Property searches and checks carried out during the conveyancing process
By z4027672030, Oct 15 2015 12:09PM
Though the majority of people will associate conveyancing with simply transferring the deeds of a property over from one person to another, the conveyancing process in fact also includes a series of property searches and checks, some of which are mandatory for a house to be sold.
As well as being a legal requirement, these searches may also reveal things that you may not already know about the property from a viewing or even from a survey. In order to ensure there are no other important factors you should be aware of, it is recommended that you enlist the help of a conveyancing firm. North Devon firm Taylors Solicitors specialise in conveyancing, offering an efficient and comprehensive service, with the conveyancing work covering the following searches:
There are two checks run with the Land Registry, both of which are legally required to sell: the title register and the title plan. These important legal documents prove the seller’s ownership.
Local authority searches
These searches look for any plans which may be carried out on or near your property by the local authority, as well as any red flags already registered with the property, for instance, plans to build new roads. Local authority searches normally take between 1 and 2 weeks, but can take up to 6 weeks.
Water authority searches
Water authority searches allow you to find out about your property’s water supply, as well as if there are any public drains on the property, which could affect the possibility of having an extension or building works.

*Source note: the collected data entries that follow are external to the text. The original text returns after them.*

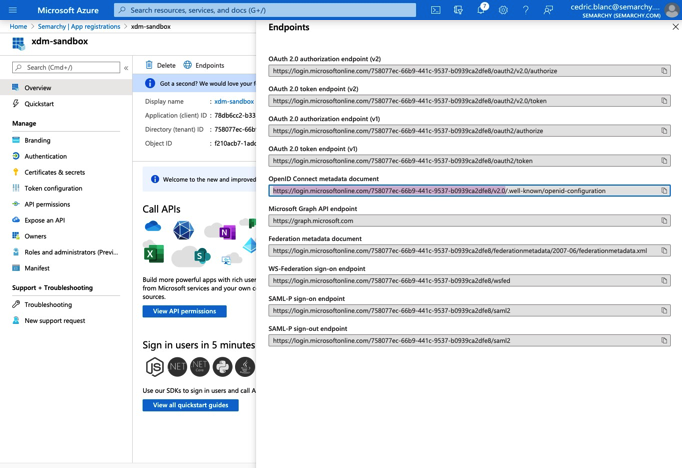Open Cloud Shell from the top bar

(436, 10)
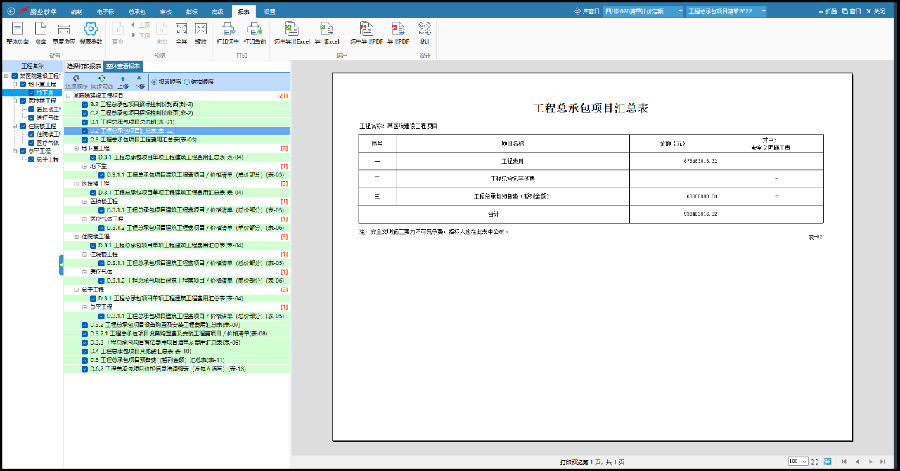Click the first green Excel export icon

292,30
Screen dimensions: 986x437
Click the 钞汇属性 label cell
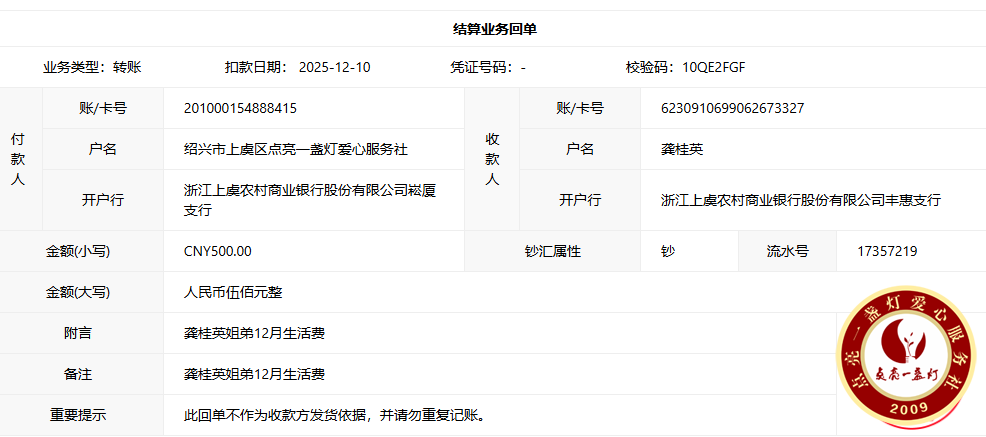point(552,251)
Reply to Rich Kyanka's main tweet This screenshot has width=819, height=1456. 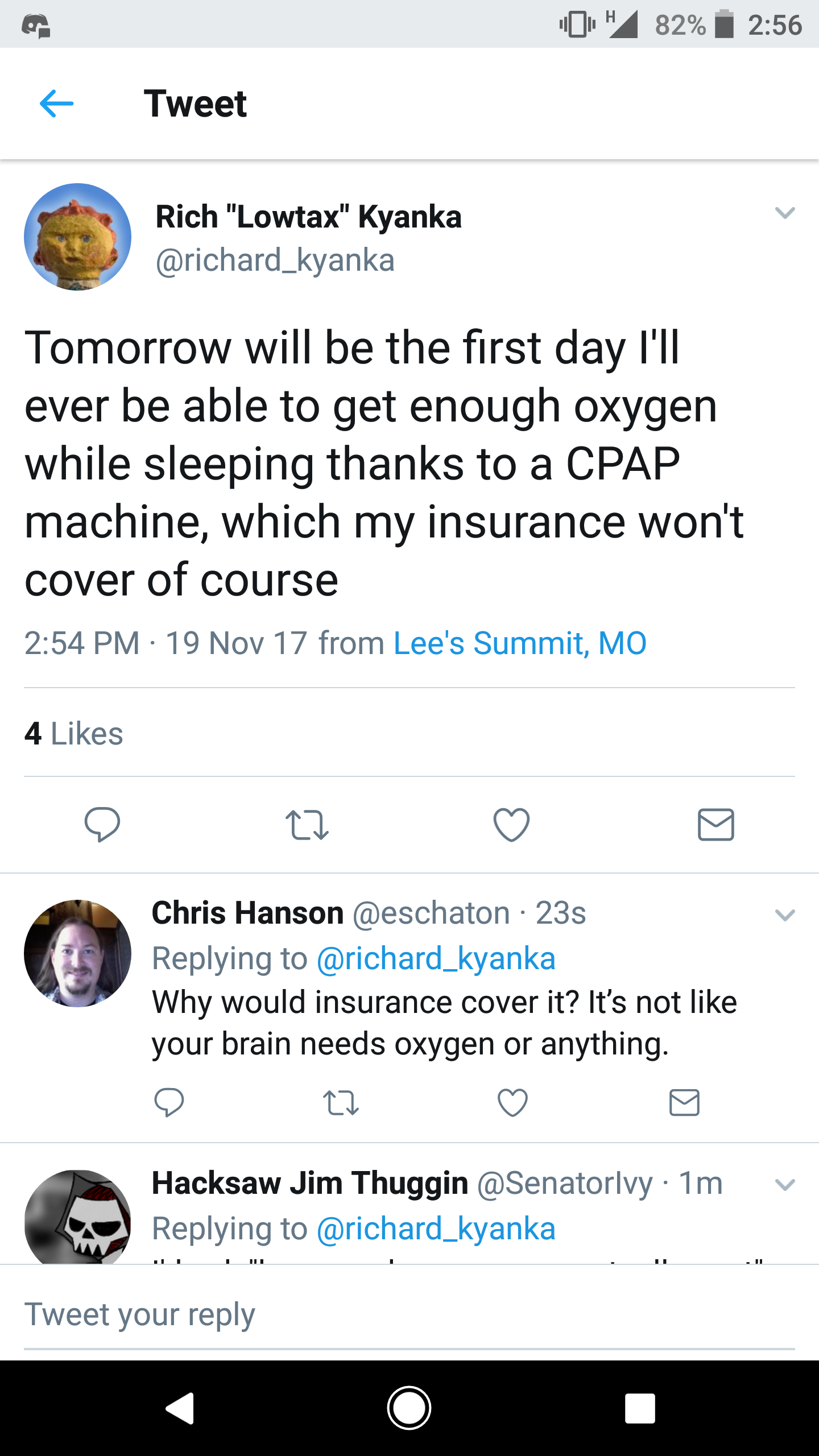click(x=102, y=824)
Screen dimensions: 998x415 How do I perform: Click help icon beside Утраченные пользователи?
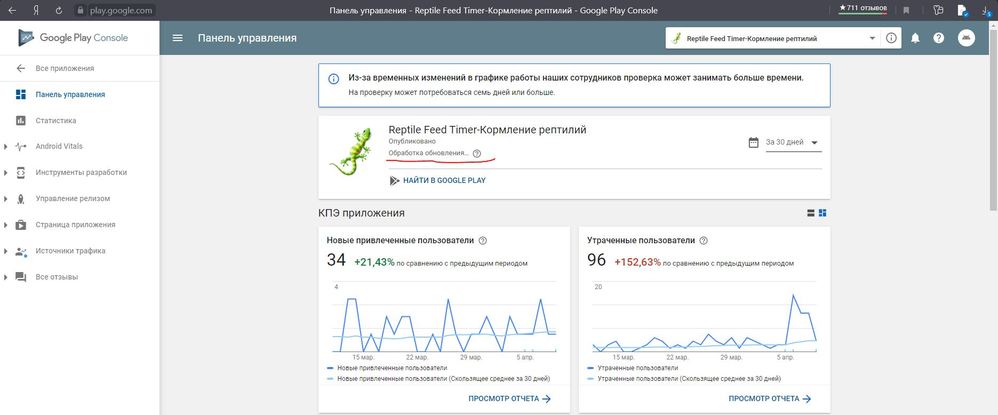tap(703, 240)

Depending on the provider of the search, environmental searches cover issues such as potential contaminated land, industrial sites, landfill sites, ground stability, radon gas and flooding. These reports contain thorough information and maps about each possibility.
Chancel repair search
Chancel repair searches are another legal requirement, and ensure that there are no leftover medieval liabilities remaining on the property to pay for church repairs. Alternatively, there is the option to take out Chancel repair insurance, which covers you if you are found liable to pay by Land Registry and the Church in future.
Optional local authority searches
These searches include looking into issues such as common land, public footpaths and pipelines.